Direito Civil | Direito de Família | Direito Criminal | Direito Previdenciário | Direito Trabalhista | Direito Bancário
Perguntas frequentes sobre o salário-maternidade com uma única contribuição
Estou desempregada há 2 anos. Tenho direito à licença-maternidade?
Pode ter, se ainda estiver dentro do período de graça, que chega a 24 meses para quem tem mais de 120 contribuições e a 36 meses em caso de desemprego comprovado. Fora desses prazos, a qualidade de segurada é perdida e o direito depende de nova filiação anterior ao parto.
Quem nunca contribuiu para o INSS tem direito ao salário-maternidade?
Não, porque o salário-maternidade é um benefício previdenciário e exige vínculo com a Previdência antes do fato gerador. Quem ainda está grávida pode se inscrever e recolher a tempo, e quem não se enquadra deve buscar orientação sobre outras políticas de proteção social.
O STF decidiu sobre o salário-maternidade com apenas uma contribuição?
O STF decidiu que a carência de 10 meses era inconstitucional, no julgamento das ADIs 2.110 e 2.111, em 21/03/2024. A expressão “uma única contribuição” é uma simplificação popular: o que a decisão fez foi eliminar o número mínimo de contribuições, mantendo a exigência de qualidade de segurada.

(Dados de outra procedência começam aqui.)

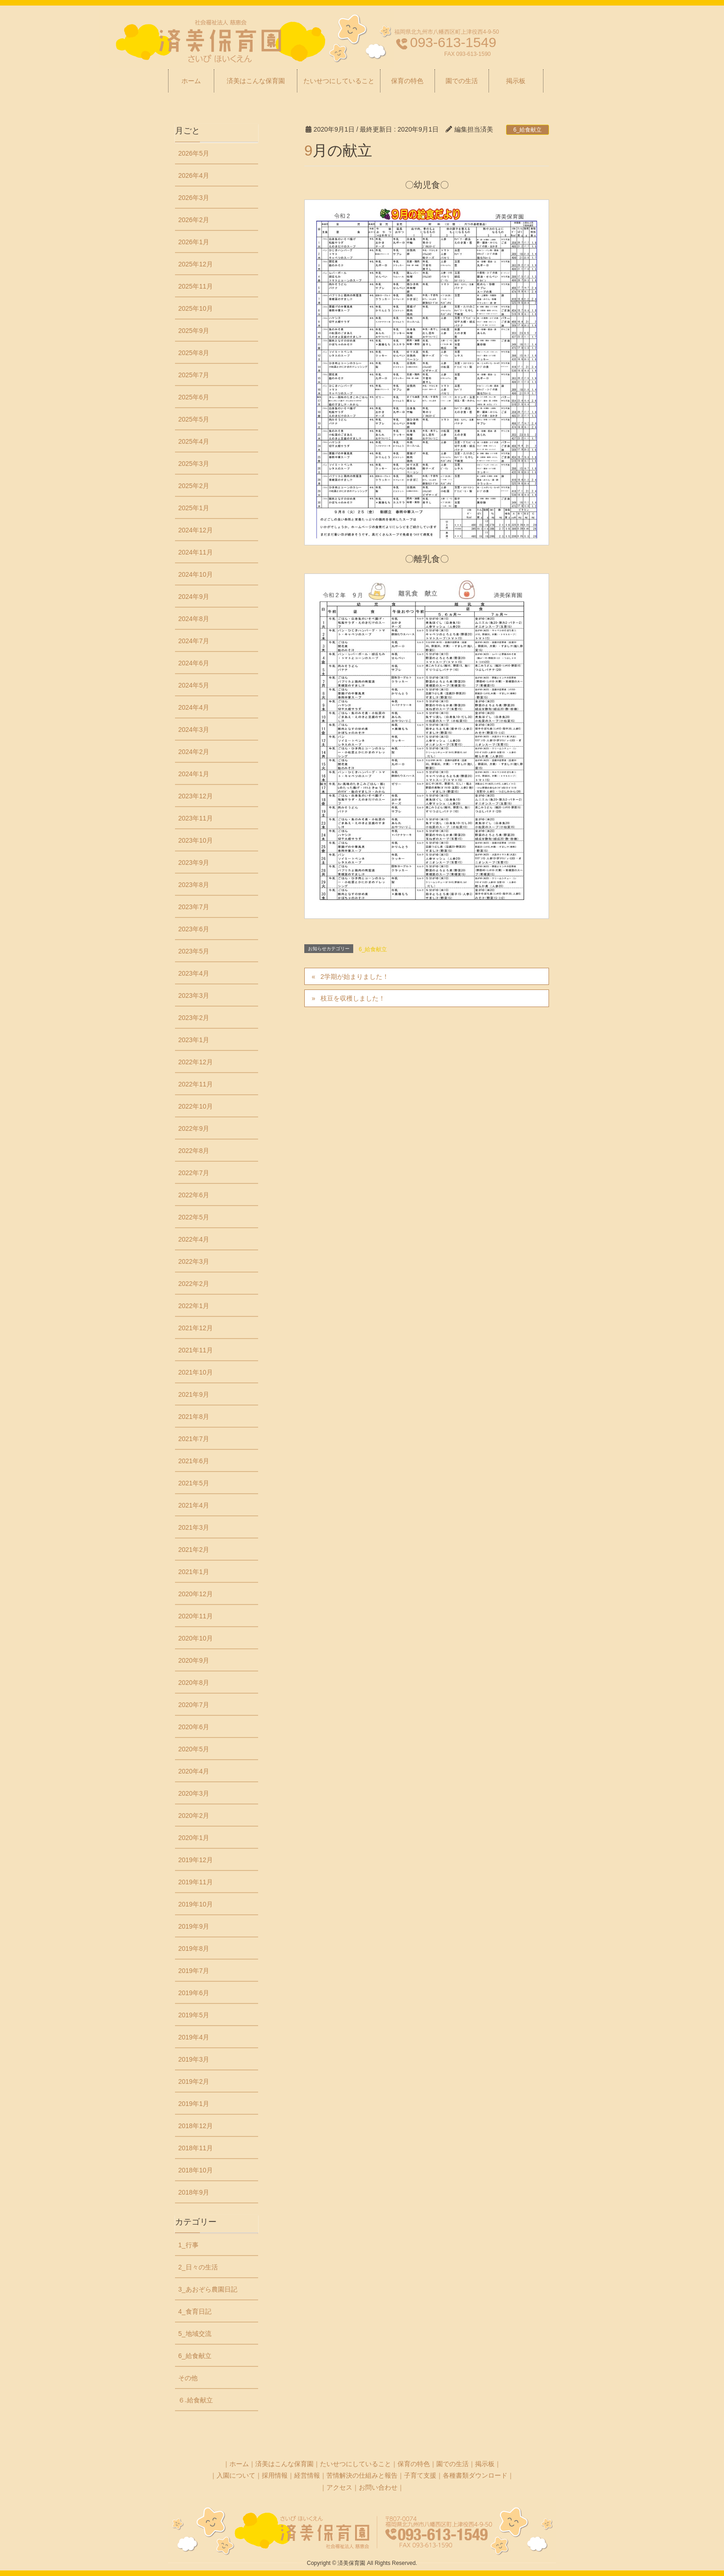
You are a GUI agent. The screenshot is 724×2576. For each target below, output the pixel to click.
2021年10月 (195, 1372)
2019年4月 (193, 2037)
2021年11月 (195, 1350)
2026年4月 (193, 175)
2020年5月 (193, 1749)
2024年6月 (193, 663)
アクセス (339, 2487)
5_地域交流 (194, 2333)
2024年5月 (193, 685)
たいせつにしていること (355, 2463)
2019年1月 (193, 2103)
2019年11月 (195, 1882)
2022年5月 (193, 1217)
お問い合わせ (378, 2487)
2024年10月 (195, 574)
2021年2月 (193, 1549)
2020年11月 (195, 1616)
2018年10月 (195, 2170)
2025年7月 (193, 375)
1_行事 (188, 2245)
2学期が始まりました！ (354, 976)
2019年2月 (193, 2081)
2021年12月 (195, 1328)
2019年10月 (195, 1904)
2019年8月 (193, 1948)
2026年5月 (193, 153)
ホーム (239, 2463)
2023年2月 (193, 1017)
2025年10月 (195, 308)
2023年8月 (193, 884)
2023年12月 (195, 796)
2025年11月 (195, 286)
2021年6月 (193, 1461)
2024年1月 (193, 774)
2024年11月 (195, 552)
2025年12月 (195, 264)
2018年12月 (195, 2126)
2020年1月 (193, 1837)
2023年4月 (193, 973)
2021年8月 (193, 1416)
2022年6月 (193, 1195)
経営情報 (307, 2475)
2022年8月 (193, 1150)
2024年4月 (193, 707)
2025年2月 (193, 485)
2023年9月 (193, 862)
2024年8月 (193, 618)
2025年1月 (193, 508)
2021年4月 (193, 1505)
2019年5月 (193, 2015)
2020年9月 (193, 1660)
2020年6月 (193, 1727)
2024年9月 (193, 596)
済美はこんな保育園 (284, 2463)
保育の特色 (414, 2463)
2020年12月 (195, 1594)
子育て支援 (420, 2475)
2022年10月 (195, 1106)
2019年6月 (193, 1993)
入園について (236, 2475)
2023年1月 (193, 1040)
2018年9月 (193, 2192)
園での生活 (452, 2463)
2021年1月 (193, 1571)
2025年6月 (193, 397)
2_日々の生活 (198, 2267)
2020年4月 (193, 1771)
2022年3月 (193, 1261)
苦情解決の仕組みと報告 (362, 2475)
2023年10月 (195, 840)
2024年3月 (193, 729)
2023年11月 (195, 818)
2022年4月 (193, 1239)
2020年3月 (193, 1793)
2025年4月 (193, 441)
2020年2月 (193, 1815)
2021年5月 (193, 1483)
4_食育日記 (194, 2311)
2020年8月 (193, 1682)
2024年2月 (193, 751)
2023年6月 (193, 929)
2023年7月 (193, 907)
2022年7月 (193, 1172)
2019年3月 (193, 2059)
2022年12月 (195, 1062)
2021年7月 (193, 1438)
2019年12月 (195, 1860)
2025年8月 (193, 352)
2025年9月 (193, 330)
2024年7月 (193, 641)
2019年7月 (193, 1970)
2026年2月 (193, 219)
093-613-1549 (453, 42)
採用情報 (275, 2475)
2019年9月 (193, 1926)
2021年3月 (193, 1527)
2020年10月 (195, 1638)
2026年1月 (193, 242)
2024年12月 (195, 530)
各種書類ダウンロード (475, 2475)
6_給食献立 (527, 130)
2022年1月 (193, 1305)
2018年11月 (195, 2148)
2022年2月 (193, 1283)
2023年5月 (193, 951)
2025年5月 (193, 419)
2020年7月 (193, 1704)
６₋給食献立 (195, 2400)
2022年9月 (193, 1128)
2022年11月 (195, 1084)
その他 (188, 2378)
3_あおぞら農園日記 (207, 2289)
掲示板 (485, 2463)
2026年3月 (193, 197)
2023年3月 (193, 995)
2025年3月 (193, 463)
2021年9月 (193, 1394)
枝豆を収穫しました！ (352, 998)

Quem trabalha de carteira assinada e também é MEI pode receber dois benefícios?
A Resolução CRPS nº 13/2026 prevê que o segurado com atividades concomitantes tem direito ao salário-maternidade em relação a cada uma delas, desde que comprove o efetivo exercício na data do parto, conforme o art. 98 do Decreto nº 3.048/1999. Esse direito é pouco conhecido e costuma exigir requerimento bem fundamentado.
A regra do salário-maternidade sem carência pode mudar?
Existe o PL 1.117/2025, que revoga o inciso III do art. 25 da Lei nº 8.213/91 e foi remetido à Câmara dos Deputados pelo Ofício SF nº 123, de 2026, para revisão nos termos do art. 65 da Constituição. Se aprovado, transformaria em lei o que hoje está garantido por decisão judicial e normas administrativas.